Discussion in 'Food & Cooking' started by gbhunter, May 21, 2006.

  1. gbhunter

    gbhunter

    Messages:
    74
    Likes Received:
    11
    I made beef stock from bone, did all the proper skimming and added the proper ingredients. After the stock cooled it turned into jello, which i was told is a good sign. I am currently making French Onion soup, and after re-heating the stock, and adding all my ingredients, the stock tastes watery. Help please!! Am i doing something wrong??
     
  2. deltadoc

    deltadoc

    Messages:
    958
    Likes Received:
    12
    It is kind of hard to imagine what you're doing, but the way I make French Onion Soup, is to first melt some clarified butter in a heavy pot, and carmelize about 7 cups of Vadalia or sweet onion that have been sliced. Once they've sweated and are turning slightly brown I had some finely diced garlic (not too much), and continue to brown. Then I add about 1 tsp of sugar to help the carmelization along.
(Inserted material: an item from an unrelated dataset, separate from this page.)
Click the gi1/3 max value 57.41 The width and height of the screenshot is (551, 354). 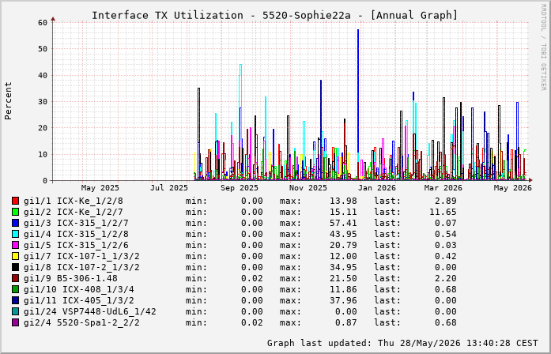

    Before they start turning black or anything, I deglaze the pan with some red wine, like Burgundy, about 1/2 cup or so.
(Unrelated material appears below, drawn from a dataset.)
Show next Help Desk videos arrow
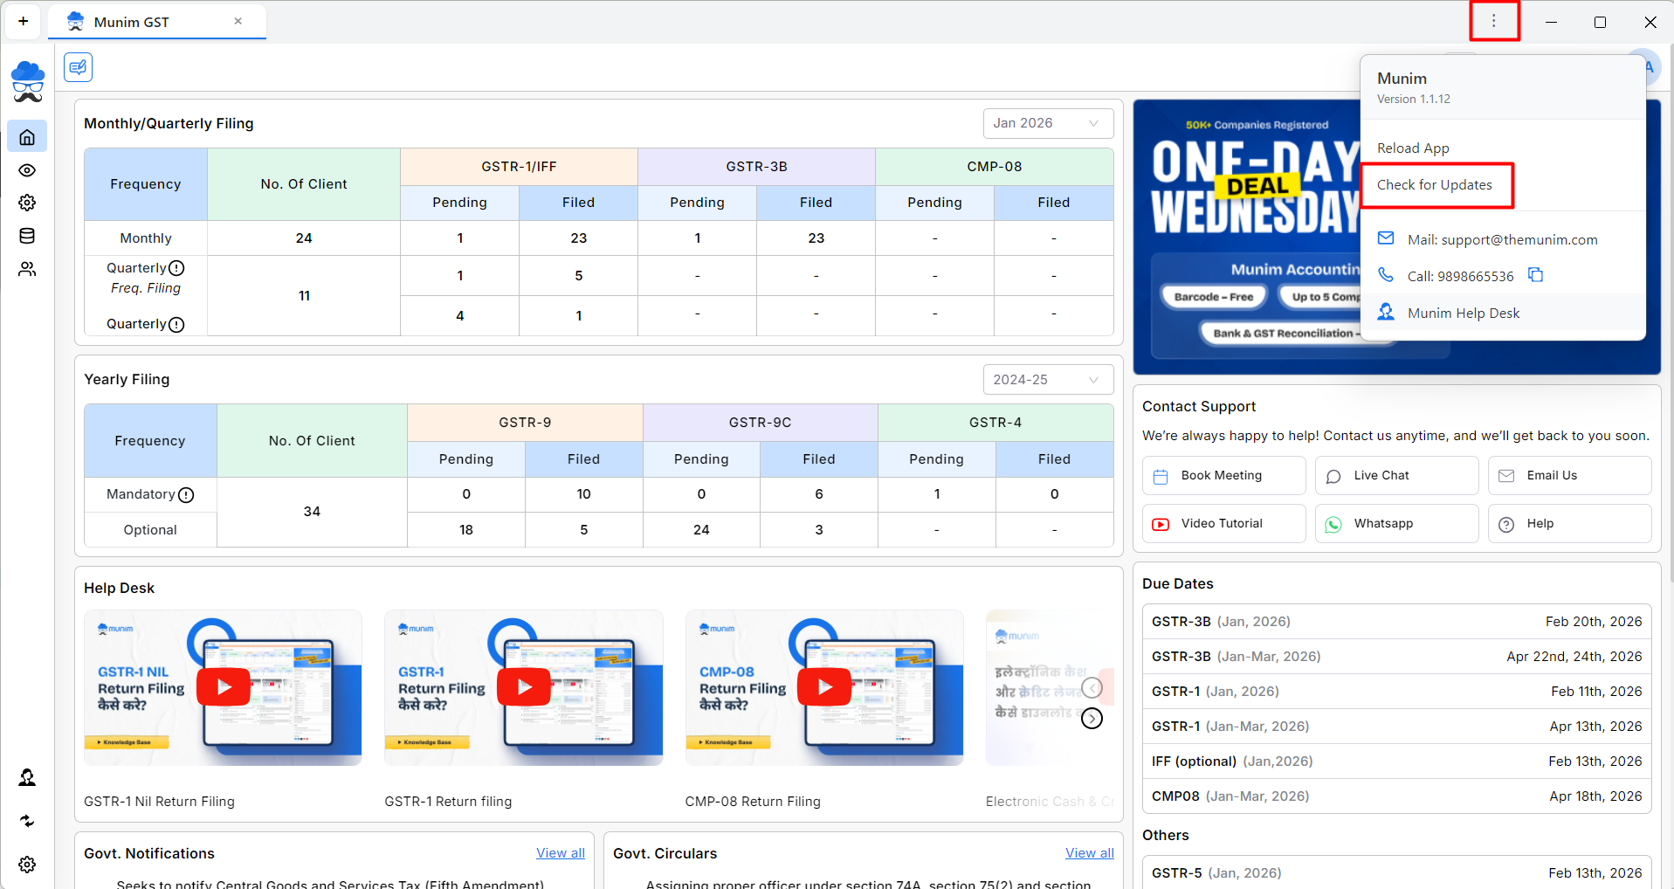Viewport: 1674px width, 889px height. pos(1092,719)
    I continue heating until most of the wine is no longer liquidy. Then I add a bay leaf, some fresh chopped thyme, and a little S&P. Stir that up good, and then I add the stock. I continue to simmer the stock, and finish with a couple of egg yolks (Stir the egg yolks in a small dish, add a ladle of hot stock, stir again, and then add to the pot) along with some Cognac.

    Then I finalize the S&P until it tastes just right.

    So, in essence the stock is the last thing I put in the pot, not one of the first.

    doc
     
  3. greasechef

    greasechef

    Messages:
    87
    Likes Received:
    10
    Exp:
    Professional Chef
    Now that you have your good beef jello, without a little salt, or more reduction, it will be a little watery. I salt my stock with beef base, the basic commercial kind. It may be cheating, but it works well.

    When I have time, I make my French onion soup with equals amount of Beef, Pork, and Veal bones. I rub them lightly with watery tomato paste, then give them a good roasting in the oven. When that is done, I boil and skim just like you have already done. This makes the best French Onion Soup Stock I've ever had. Oh, and don't forget the trinity (Carrot, Onion & celery)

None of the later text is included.